Consequences, oil surplus & dollar in troubleThe previous week provided quite eventful for the financial market. Now, the market expects the Fed to cut the interest rate this month. The probability of such outcome is 100%. So, there is a conundrum, reducing by 0,25% or 0,5 %? After two days of Fed Chairman Jerome Powell's testimony to Congress making the US dollar a weak player as a short dollar.
The current downtrend is just a beginning as the US dollar is at extremum point. In addition, as the USA monetary policy has shifted supporting bearish trend. The one and only important data will be Retail Sales Report in the USA, therefore, we sell the dollar.
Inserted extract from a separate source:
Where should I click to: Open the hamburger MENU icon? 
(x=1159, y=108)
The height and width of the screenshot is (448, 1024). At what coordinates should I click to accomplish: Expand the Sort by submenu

Force majeure events are near term and not supporting the current market conjuncture that has been named as long-term Surplus. International Energy Agency 2Q 2019 the surplus was 900 000 b / d. As we can observe the OPEC + No. 2 did not precipitate the commodity deficit.
Since 2011 oil consumer demand growth rate is at its lows, we will sell the oil.
Trade war is the reason for all the trouble the economy is facing. China reported a data pact with macroeconomic data: GDP and industrial production growth rate, retail sales indicator.
Despite the fact that the outcome is better than expected, GDP growth was 6.2%, which is below the minimum mark of 6.5%, which the Chinese Government put in its long-term development strategy.
Earlier, China reported a decline in exports by 7.3%, and Singapore (one of the world's most export-dependent economies) reported a decline in GDP in the second quarter by 3.4% (the maximum decline since 2012).
Our trading recommendations for today are as follows. We continue to look for opportunities to sell the dollar in almost all pairs (USDJPY, EURUSD, GBPUSD). Sell the Russian ruble and oil. We continue to sell the oil near the highs and buying from the lows.